= Passage given =
/---
John Lee Pratt (1879-1975)

By Richard Sanders, Editor, Press for Conversion!

Pratt is known to have donated at least $20,000 to the American Liberty League.

Son of a Confederate soldier, Pratt started work in a farm equipment store. His interest in mechanics led him to attain a civil engineering degree at the University of Virginia in 1902. After graduating, he worked as an engineer for the du Pont Corp. (1905-1919). He transferred to General Motors in 1919 and became the company’s vice president (1922-1937).

Although he retired in 1939, Pratt continued on GM’s Board of Directors until 1968. Upon retiring, Pratt served on Roosevelt’s War Resources Board by Edward Stettinius, the chairman of U.S. Steel. Stettinius, a former vice president of GM, had been Pratt’s special assistant there in 1926. Stettinius later served as U.S. Secretary of State (1944-1945). The War Resources Board was meant to give advice on economic mobilization policies to the Munitions Board. However, it was dissolved in only six weeks after a public scandal erupted. People were upset with the board’s heavy corporate leanings and its lack of any labour or farm representatives.
\---
= Short exercise A =
List every year range that appears in parentheses in the Pratt profile.
= Short exercise B =
Please quote the passage of the Pratt profile that opens with the words containing "Son of a Confederate" and closes with "vice president (1922-1937).".
= Short exercise C =
According to the Pratt profile, what degree did Pratt earn at the University of Virginia, and in which year?

= A run of records =
/---
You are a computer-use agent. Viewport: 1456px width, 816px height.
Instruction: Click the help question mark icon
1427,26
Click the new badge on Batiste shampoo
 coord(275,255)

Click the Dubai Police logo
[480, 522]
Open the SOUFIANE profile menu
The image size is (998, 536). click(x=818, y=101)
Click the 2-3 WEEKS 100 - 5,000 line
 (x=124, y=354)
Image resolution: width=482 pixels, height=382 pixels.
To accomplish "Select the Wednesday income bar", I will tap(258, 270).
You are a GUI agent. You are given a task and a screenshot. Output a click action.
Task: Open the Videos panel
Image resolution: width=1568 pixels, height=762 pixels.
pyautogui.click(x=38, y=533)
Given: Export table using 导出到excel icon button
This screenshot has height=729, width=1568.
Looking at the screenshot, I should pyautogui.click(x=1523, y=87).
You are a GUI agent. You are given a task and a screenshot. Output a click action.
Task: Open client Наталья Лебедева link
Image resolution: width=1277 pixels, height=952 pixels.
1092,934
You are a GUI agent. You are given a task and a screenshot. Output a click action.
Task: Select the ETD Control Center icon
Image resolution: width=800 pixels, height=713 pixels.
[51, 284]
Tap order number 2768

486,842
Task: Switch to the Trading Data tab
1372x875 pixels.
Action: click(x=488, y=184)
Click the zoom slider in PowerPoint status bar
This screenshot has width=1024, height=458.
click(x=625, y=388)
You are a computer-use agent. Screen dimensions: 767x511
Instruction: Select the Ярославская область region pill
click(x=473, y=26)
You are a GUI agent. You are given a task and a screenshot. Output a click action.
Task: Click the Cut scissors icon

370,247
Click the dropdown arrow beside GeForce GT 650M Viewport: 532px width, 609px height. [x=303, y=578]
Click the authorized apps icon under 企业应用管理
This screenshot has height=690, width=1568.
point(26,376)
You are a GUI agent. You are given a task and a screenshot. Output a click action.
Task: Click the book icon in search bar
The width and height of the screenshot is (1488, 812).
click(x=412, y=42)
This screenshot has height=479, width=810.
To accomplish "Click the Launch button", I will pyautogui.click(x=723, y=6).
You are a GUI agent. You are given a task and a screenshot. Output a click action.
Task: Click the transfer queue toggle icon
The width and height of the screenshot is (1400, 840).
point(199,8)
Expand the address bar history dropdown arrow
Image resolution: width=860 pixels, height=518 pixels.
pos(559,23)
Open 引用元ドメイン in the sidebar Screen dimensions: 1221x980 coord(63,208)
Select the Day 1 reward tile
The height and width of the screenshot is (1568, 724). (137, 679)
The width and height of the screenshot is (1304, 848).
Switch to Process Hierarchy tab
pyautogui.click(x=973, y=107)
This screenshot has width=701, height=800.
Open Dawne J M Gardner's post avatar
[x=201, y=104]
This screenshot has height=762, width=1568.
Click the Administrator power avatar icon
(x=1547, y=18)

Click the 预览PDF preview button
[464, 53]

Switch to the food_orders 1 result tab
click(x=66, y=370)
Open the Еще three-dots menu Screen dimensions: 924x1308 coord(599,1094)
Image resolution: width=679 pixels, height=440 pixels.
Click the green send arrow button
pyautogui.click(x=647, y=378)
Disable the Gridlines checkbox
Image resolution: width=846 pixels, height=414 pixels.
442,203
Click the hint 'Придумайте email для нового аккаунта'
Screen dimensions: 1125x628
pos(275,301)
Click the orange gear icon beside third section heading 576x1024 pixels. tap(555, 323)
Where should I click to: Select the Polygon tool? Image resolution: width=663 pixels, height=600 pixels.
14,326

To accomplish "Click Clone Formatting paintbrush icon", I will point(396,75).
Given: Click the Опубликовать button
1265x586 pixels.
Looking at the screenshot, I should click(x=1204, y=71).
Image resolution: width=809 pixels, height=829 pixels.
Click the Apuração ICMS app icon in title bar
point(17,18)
\---
= Expected output A =
1879-1975
1905-1919
1922-1937
1944-1945

= Expected output B =
Son of a Confederate soldier, Pratt started work in a farm equipment store. His interest in mechanics led him to attain a civil engineering degree at the University of Virginia in 1902. After graduating, he worked as an engineer for the du Pont Corp. (1905-1919). He transferred to General Motors in 1919 and became the company’s vice president (1922-1937).

= Expected output C =
A civil engineering degree, in 1902.